I peeked in the study, where even more crumpled-up pages surrounded the wastebasket, and found Reverend Lloyd also asleep on a sofa, a brown leather one; he was on his back, like a guy in a coffin, only breathing. How easy it would have been to pop him.

Terrell was still in the dining room, leaned forward with his big head on his big arms like a kid resting in class, snoring more softly than you’d expect. On the TV, Mantan Moreland was driving his boss around (“Mr. Chan! Mr. Chan!”), and one of the not-as-smart-as-Mantan sons. Must be showing those late every night.

I slipped out the back, leaving the door unlocked, which was not exactly stellar bodyguard work but I wanted to be able to return. With luck nobody would notice I’d been gone, and if they did, I’d come up with some kind of story. Like I’d heard somebody out back and followed them somewhere or maybe went for a wee-hours breakfast or some bull.

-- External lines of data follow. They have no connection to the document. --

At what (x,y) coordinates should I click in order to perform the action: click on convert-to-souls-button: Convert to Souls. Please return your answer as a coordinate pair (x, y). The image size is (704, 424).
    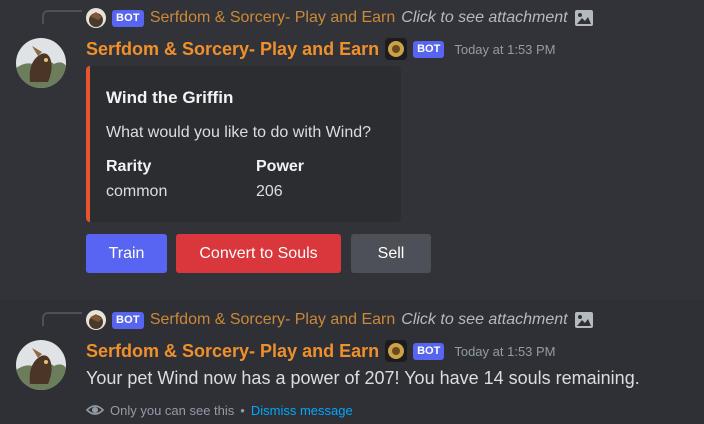
    Looking at the image, I should click on (258, 254).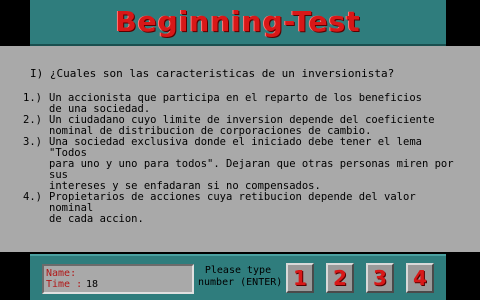 The height and width of the screenshot is (300, 480). Describe the element at coordinates (380, 278) in the screenshot. I see `answer-key-3-button: 3` at that location.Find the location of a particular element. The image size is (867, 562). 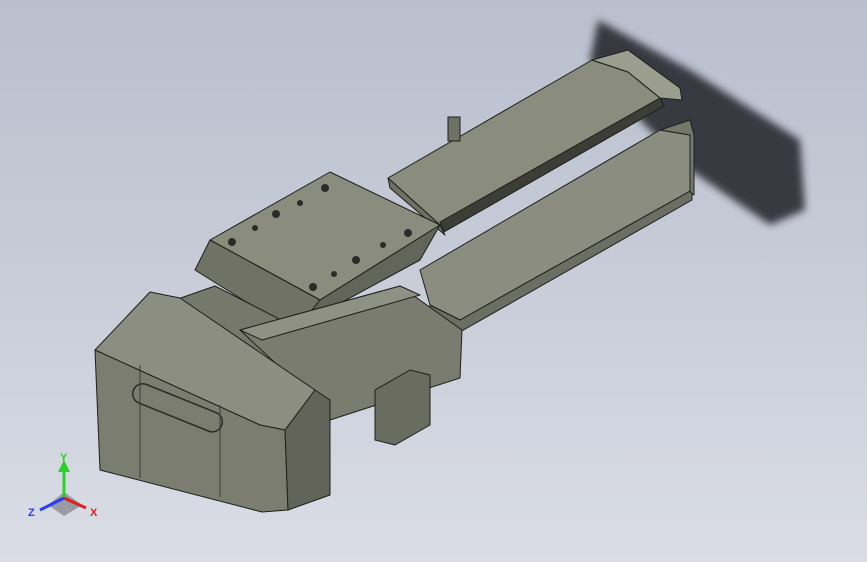

triad-y-label: Y is located at coordinates (64, 458).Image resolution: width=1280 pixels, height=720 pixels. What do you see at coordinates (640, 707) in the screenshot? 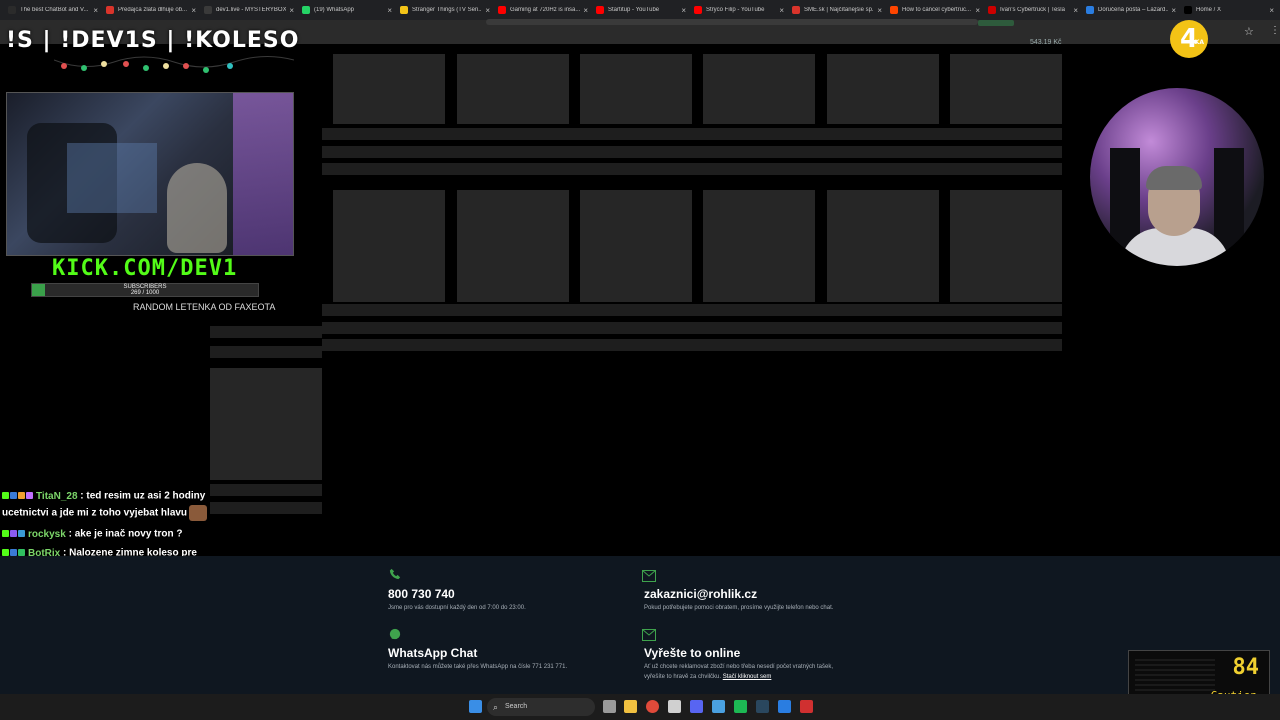
I see `windows-taskbar: ⌕ Search` at bounding box center [640, 707].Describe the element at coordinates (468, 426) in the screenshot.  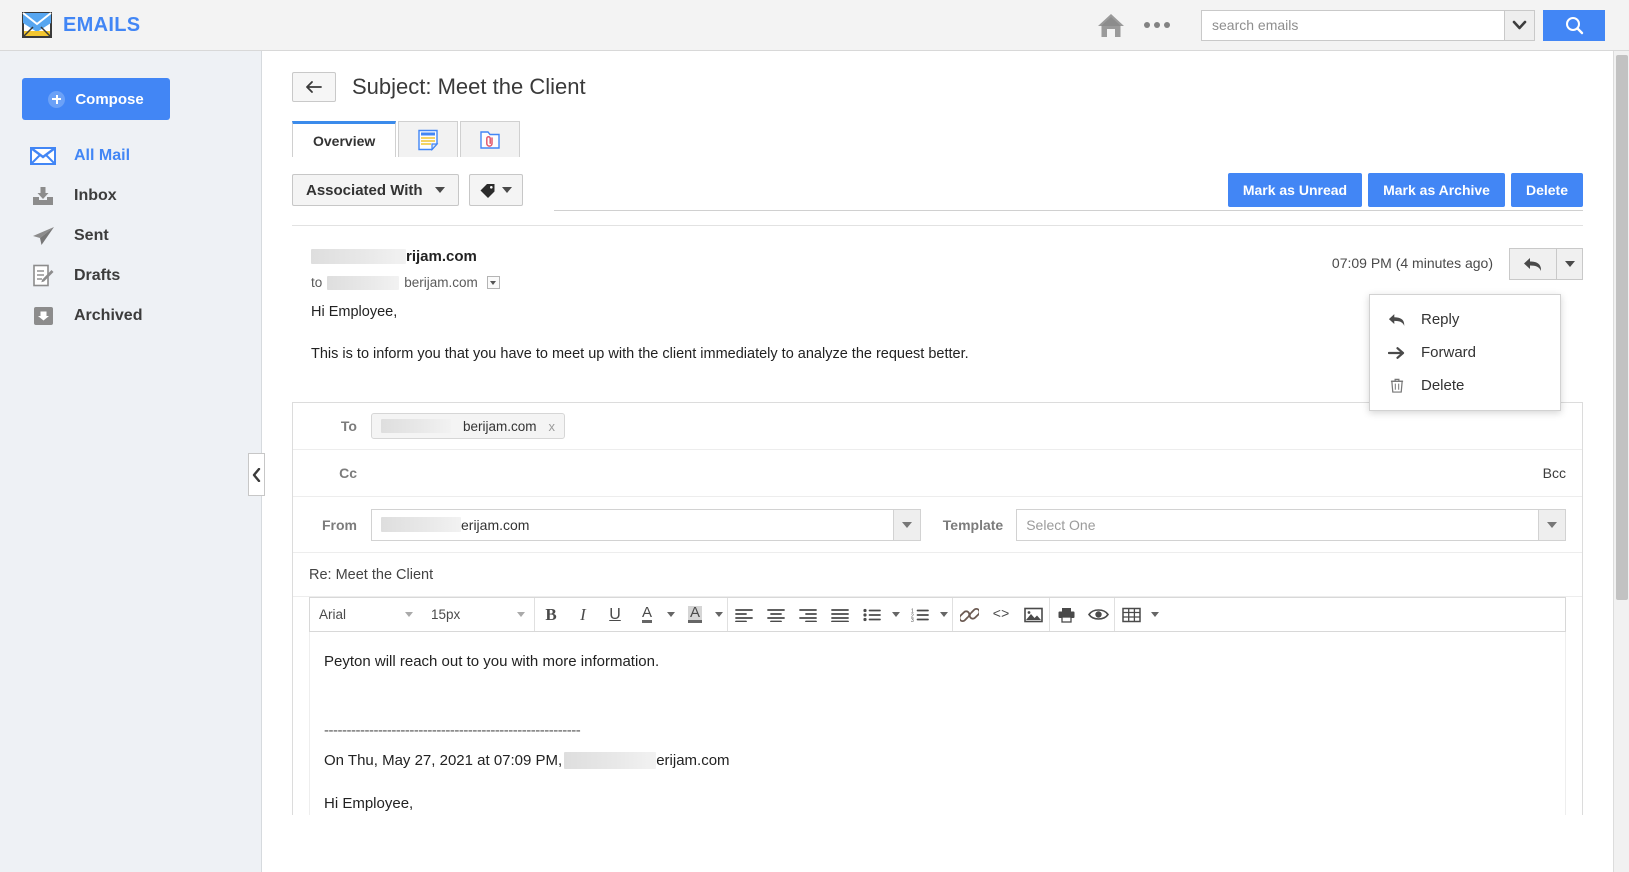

The first phone booth I spotted, I pulled the Impala over and made the call to the Broker. No flunky this time — the man himself picked up on the first ring. He gave me the drop location and the payoff instructions. They were simple enough.

Now I was tucked behind a tree, smelling pine needles, with my Impala parked along one of the smaller curving roadways about a quarter mile away. Of course I’d checked the bench the money was supposed to be left under, not expecting to find anything and I didn’t. Though it varied, what typically went down was the client arrived with the cash no more than an hour (and often as little as ten or fifteen minutes) before I was to pick it up. Make the drop and get the hell out.